What is an emission unit or "carbon credit"? An emission unit is equivalent to one tonne of carbon dioxide (or its equivalent in other greenhouse gases) that would otherwise have been emitted into the atmosphere. International markets for carbon trading are developing even though the Kyoto Protocol has yet to come into force and project owners are able to sell their units on this market as they wish. Last December Meridian Energy's Te Apiti wind farm, one of two early projects the Government supported, was offered a contract to sell its emission units to the Netherlands Government. This involved the first sale of New Zealand's Kyoto credits. Significantly, the Netherlands will pay regardless of whether the Kyoto Protocol enters into force. Once the Kyoto Protocol comes into force many countries will need to buy extra units to meet their agreed emission targets.

How much is an emission unit worth? The international market sets the price for emission units. The average price for the tender round in which Meridian Energy agreed to sell its units to the Netherlands Government (see above) was NZ$10.50 a unit. This is a good indication of the current worth of emission units. Details of the volume and value of the Meridian Energy credits traded are confidential.

What other projects have been awarded emission units in the Projects to Reduce Emissions programme? Three other successful projects have been announced. They are:Te Rere Hau Windfarm, New Zealand Windfarms - a proposed 50 megawatt wind farm in Manawatu.Toronui Mini-Hydro Power Scheme, Esk Hydro Power - a proposed mini-hydro scheme on the Pask family's Toronui station in northern Hawkes Bay.Awapuni Landfill, Palmerston North City Council - a proposed scheme for generating electricity from landfill gas.
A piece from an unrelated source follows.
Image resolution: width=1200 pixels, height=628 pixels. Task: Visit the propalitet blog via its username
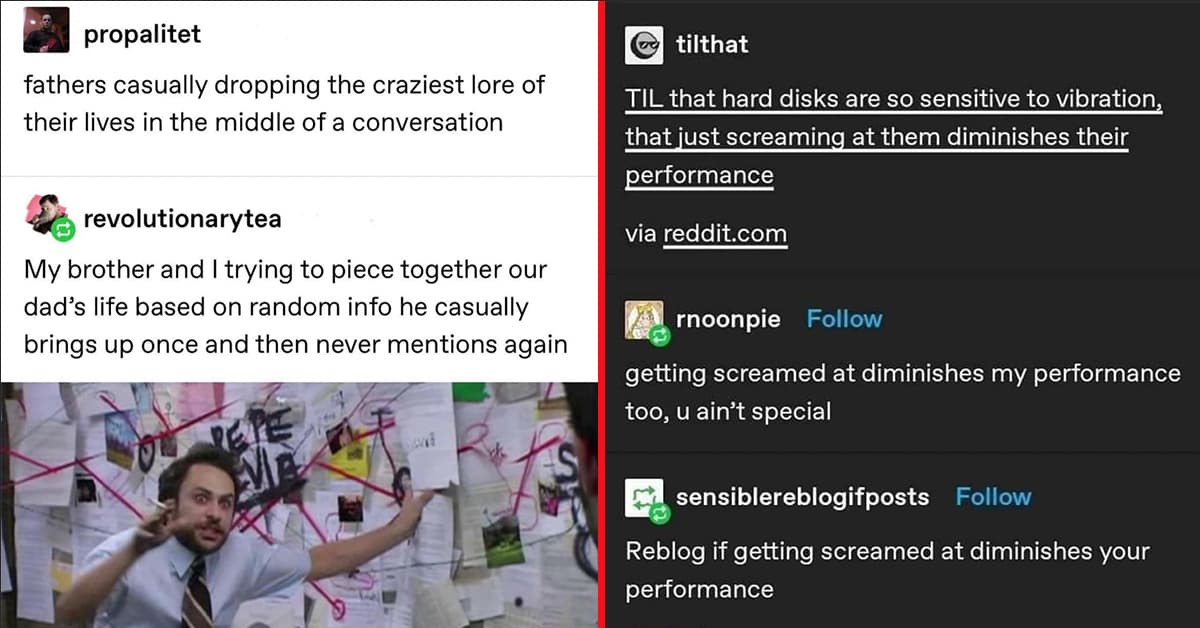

Details of the other 11 projects awarded emission units will be announced as agreements are signed by the project owners and the Government.

What is the status of the Kyoto Protocol? More than 100 countries have ratified the Kyoto Protocol including the member states of the European Union, Canada, Japan, Norway, Iceland and a number of Eastern European countries. The Kyoto Protocol will enter into force if 55 countries (including developed countries that were responsible for 55 per cent of developed-country carbon dioxide emissions in 1990) ratify the Protocol. This requires Russia to ratify.

There has been a series of conflicting messages from Russian officials and ministers about whether Russia will ratify. However, there are no definitive or unanimous signals as to whether Russia will do so or not.

In the meantime it is worth noting that:Russia stands to gain significantly from the Kyoto Protocol as it has large numbers of carbon credits to sell.In New Zealand, businesses and other organisations have submitted more than 40 projects in this tender round because they want some of the benefits the Kyoto Protocol offers.International markets for carbon trading are developing even though the Kyoto Protocol has yet to enter into force.

What happens if the Kyoto Protocol does not enter into force? If the Kyoto Protocol does not enter into force the Government's agreements with project owners will automatically be terminated.